*Texto em estudo*.
※ ※ ※
O manejo do cultivo se soma aos papéis do solo, das chuvas e das temperaturas como elemento crucial para a produção de erva-mate – e para a mitigação dos prejuízos provocados pelas estiagens, que provocaram reduções de 5% a 30% na produtividade dos plantios em anos recentes, segundo Melo. O engenheiro-agrônomo ressalta a importância de aspectos como qualidade das mudas, cobertura adequada do solo, adubação, podas e monitoramento contra pragas e doenças como elementos que “tem influência para uma maior ou menor perda da produção nos casos de deficiência hídrica”.

Conforme Melo, o desenvolvimento de pesquisas e capacitações voltadas ao manejo e a genética dos cultivos, nos últimos 15 anos, com envolvimento de entidades como a Emater e a Embrapa Florestas, tem sido fundamental para qualificar a produção e enfrentar os períodos de seca no estado.

Em relação às temperaturas, Melo explica que a partir de 7ºC já é possível o surgimento de brotos nas plantações de erva-mate. A partir de 12ºC, ocorrem processos de fotossíntese. Entre 23º e 25ºC, as plantas atingem o máximo do seu desenvolvimento fisiológico. “Se passa dos 30ºC, começam as dificuldades”, diz o engenheiro-agrônomo. Para contorná-las, Melo destaca pesquisas da Emater sobre o uso de sistemas agroflorestais (SAFs), que produzem sombra, entre outros benefícios, e reduzem a temperatura nas áreas de cultivo.
※ ※ ※
*Dados de origem*.
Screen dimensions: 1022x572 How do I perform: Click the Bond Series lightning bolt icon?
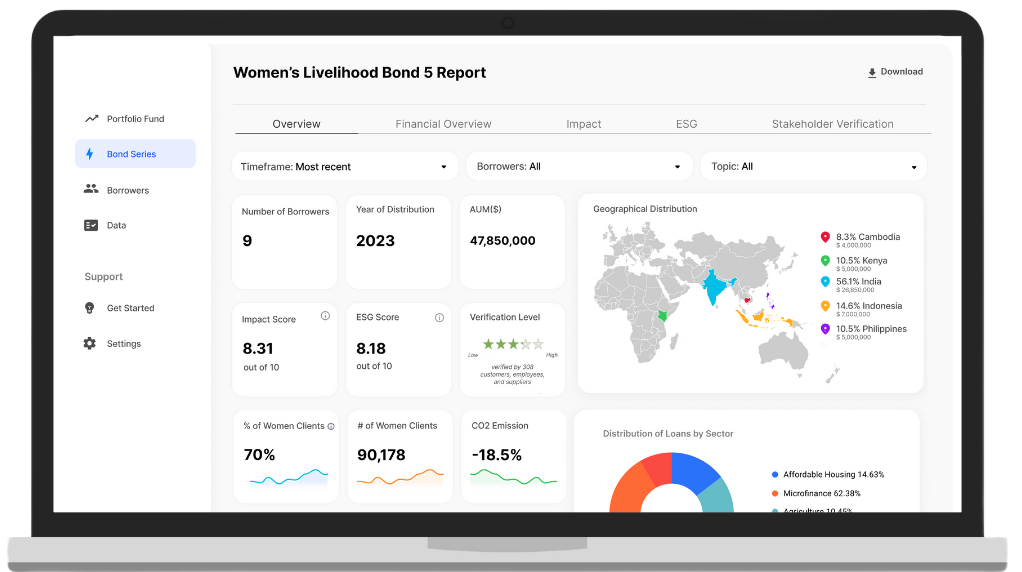click(x=90, y=154)
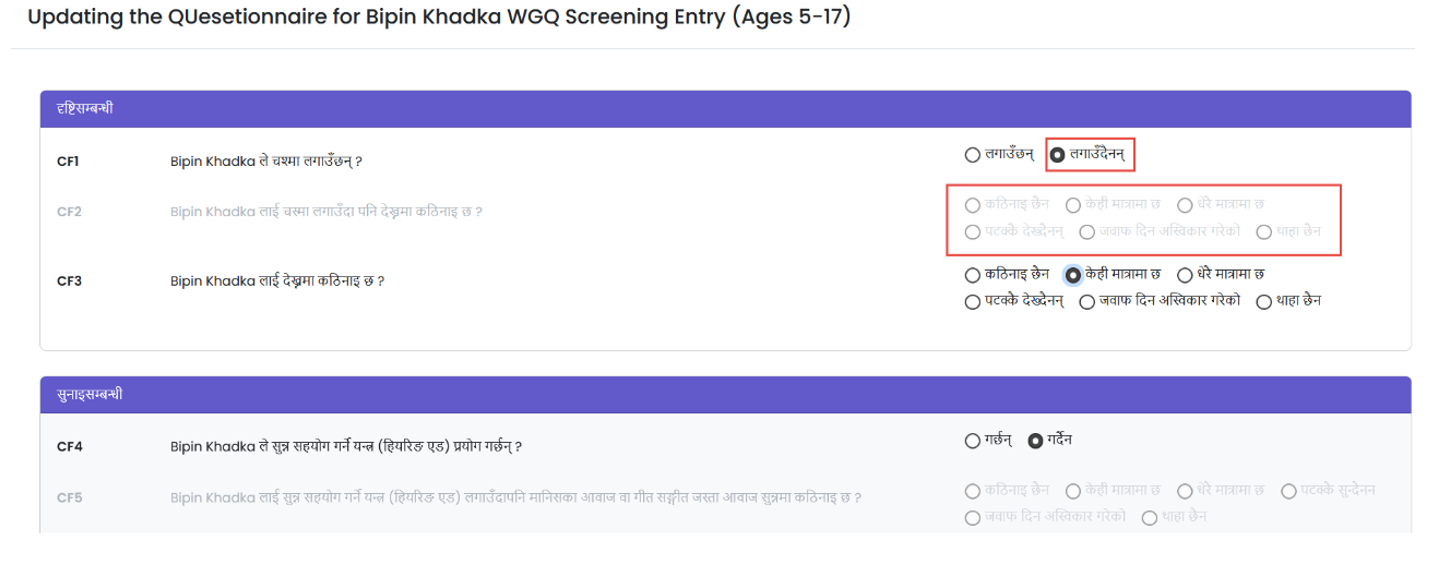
※ ※ ※
*O que se pede*. No texto sobre a erva-mate, reproduza sem alterações tudo o que vai de "O manejo do" até "seca no estado.".

*Área de resposta*.
O manejo do cultivo se soma aos papéis do solo, das chuvas e das temperaturas como elemento crucial para a produção de erva-mate – e para a mitigação dos prejuízos provocados pelas estiagens, que provocaram reduções de 5% a 30% na produtividade dos plantios em anos recentes, segundo Melo. O engenheiro-agrônomo ressalta a importância de aspectos como qualidade das mudas, cobertura adequada do solo, adubação, podas e monitoramento contra pragas e doenças como elementos que “tem influência para uma maior ou menor perda da produção nos casos de deficiência hídrica”.

Conforme Melo, o desenvolvimento de pesquisas e capacitações voltadas ao manejo e a genética dos cultivos, nos últimos 15 anos, com envolvimento de entidades como a Emater e a Embrapa Florestas, tem sido fundamental para qualificar a produção e enfrentar os períodos de seca no estado.